10. Direct posterior approach for the treatment of posterior acetabular fractures
Fuming HUANG ; Xiangyuan WEN ; Yuancheng LIU ; Xiaorui ZHAN ; Qiguang MAI ; Tao LI ; Hua WANG ; Hai HUANG ; Jianwen LIAO ; Shicai FAN
Chinese Journal of Orthopaedics 2019;39(13):789-795
Objective:
To explore surgical technique and clinical results of the direct posterior approach (DPA) for acetabular fractures involving posterior column, posterior wall, or posterior column and wall.
Methods:
From January 2016 to June 2017, data of 10 cases (7 males, 3 females, an average age of 37 years, ranging from 17 to 54 years) with posterior acetabular fractures treated by the DPA were retrospectively analyzed. Fractures were caused by traffic accident in 6 cases and by falling in 4 cases. According to Letournel-Judet classification of acetabular fractures, there were 6 cases of posterior acetabular wall fractures, 4 cases of posterior wall fractures involving posterior column. A straight skin incision was made from the middle of the line between the posterior margin of the tip of the femoral greater trochanter and the posterior superior iliac spine, to the posterior margin of the femoral greater trochanter.
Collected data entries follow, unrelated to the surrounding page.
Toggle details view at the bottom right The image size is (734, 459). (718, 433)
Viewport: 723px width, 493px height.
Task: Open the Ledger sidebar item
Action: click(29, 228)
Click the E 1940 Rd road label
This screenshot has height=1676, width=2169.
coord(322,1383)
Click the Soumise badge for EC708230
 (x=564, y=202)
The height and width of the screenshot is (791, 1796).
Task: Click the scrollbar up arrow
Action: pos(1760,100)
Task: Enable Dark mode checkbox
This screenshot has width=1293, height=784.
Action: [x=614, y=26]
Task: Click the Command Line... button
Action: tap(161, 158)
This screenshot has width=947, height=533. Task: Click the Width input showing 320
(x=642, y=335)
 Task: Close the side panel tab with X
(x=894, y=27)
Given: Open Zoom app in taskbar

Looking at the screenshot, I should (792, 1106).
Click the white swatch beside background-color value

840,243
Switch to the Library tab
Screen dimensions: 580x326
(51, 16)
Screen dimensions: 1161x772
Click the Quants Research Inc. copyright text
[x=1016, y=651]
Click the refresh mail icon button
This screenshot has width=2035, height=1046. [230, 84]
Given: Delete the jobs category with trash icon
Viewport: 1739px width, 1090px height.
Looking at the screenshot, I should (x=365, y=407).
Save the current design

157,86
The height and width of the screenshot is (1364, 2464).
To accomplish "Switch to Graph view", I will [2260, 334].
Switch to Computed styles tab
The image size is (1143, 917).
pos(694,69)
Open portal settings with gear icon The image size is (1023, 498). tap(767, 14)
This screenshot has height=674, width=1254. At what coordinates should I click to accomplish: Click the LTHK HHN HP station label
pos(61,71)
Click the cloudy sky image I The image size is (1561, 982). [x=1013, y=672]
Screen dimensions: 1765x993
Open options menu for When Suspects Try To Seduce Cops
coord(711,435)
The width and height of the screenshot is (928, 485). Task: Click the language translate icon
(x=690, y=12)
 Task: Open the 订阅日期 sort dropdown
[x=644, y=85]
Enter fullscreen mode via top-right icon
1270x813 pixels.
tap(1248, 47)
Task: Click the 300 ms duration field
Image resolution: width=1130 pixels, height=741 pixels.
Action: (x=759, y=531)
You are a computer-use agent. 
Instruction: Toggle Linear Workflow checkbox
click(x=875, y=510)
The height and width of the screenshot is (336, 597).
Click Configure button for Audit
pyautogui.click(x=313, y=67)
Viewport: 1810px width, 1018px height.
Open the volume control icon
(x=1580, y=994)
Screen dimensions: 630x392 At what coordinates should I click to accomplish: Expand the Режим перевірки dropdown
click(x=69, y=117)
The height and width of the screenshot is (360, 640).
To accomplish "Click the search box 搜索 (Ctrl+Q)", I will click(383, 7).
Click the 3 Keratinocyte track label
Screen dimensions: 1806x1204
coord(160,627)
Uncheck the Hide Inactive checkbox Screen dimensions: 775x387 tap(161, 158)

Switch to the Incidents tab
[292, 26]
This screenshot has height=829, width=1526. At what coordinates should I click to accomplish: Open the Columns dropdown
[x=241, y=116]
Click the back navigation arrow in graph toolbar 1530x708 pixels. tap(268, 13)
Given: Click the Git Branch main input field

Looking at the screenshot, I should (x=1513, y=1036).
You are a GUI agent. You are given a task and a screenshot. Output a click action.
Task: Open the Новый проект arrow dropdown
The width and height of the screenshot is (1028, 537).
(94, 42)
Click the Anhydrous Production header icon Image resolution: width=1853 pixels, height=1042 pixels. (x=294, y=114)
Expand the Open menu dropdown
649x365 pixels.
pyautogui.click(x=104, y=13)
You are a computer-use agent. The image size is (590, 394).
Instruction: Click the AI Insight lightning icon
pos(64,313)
The gluteus maximus muscle was cleaved longitudinally. A view of the area from hip capsule to the superior margin of the greater sciatic foramen was obtained by entering along the interspace of the gluteus medius and pyriformis muscle, and the superior gluteal neurovascular bundle was protected. Acetabular posterior column and posterior wall fractures were reduced and fixed under direct vision. The fracture reduction, fracture healing, femoral head necrosis, sciatic nerve injury, superior gluteal neurovascular injury and heterotopic ossification were evaluated by the postoperative X-ray and CT examination. The function of hip joint was assessed by the Merle d’Aubigné-Posteal score modified by Matta.
Results:
The average operative incision length was 9.6 cm (range, 8-11 cm). The average operation time was 50 min (range, 35-80 min). The average blood loss was 310 ml (range, 200-440 ml). The time of follow-up was 12-30 months. All the patients were healed within 8-12 weeks without any complications such as superior gluteal nerve injury, superior gluteal vessel injury, or sciatic nerve injury. One case of acetabular posterior wall and posterior column fracture with posterior dislocation of hip joint, suffered from femoral head necrosis at the 9th months after surgery, which was treated by total hip arthroplasty and was recovered one year after surgery. In one case of actebular posterior wall and posterior column fracture, heterotopic ossification occurred 3 month after operation, without any special treatment and the hip joint activity was not affected at the follow-up of 15 months after surgery. During the 12-month follow-up after surgery, the Merle d’Aubigné-Postel score modified by Matta was 13-18, among which there were excellent in 6 cases, good in 2, acceptable in 2, with an overall excellent and good rate of 80% (8/10).
Conclusion
The direct posterior approach for posterior acetabular fractures can obtain satisfactory clinical results. The advantages of the DPA include decreasing trauma, shortening operation time, reduing blood loss and decreasing risks of iatrogenic injury to the gluteus medius muscle, the external rotators, the arteriae circumflexa femoris medialis and sciatic nerves as well as reducing and fixing the fractures under direct vision. Thus, the DPA is a relatively safe surgical approach for acetabular posterior wall/column fracture.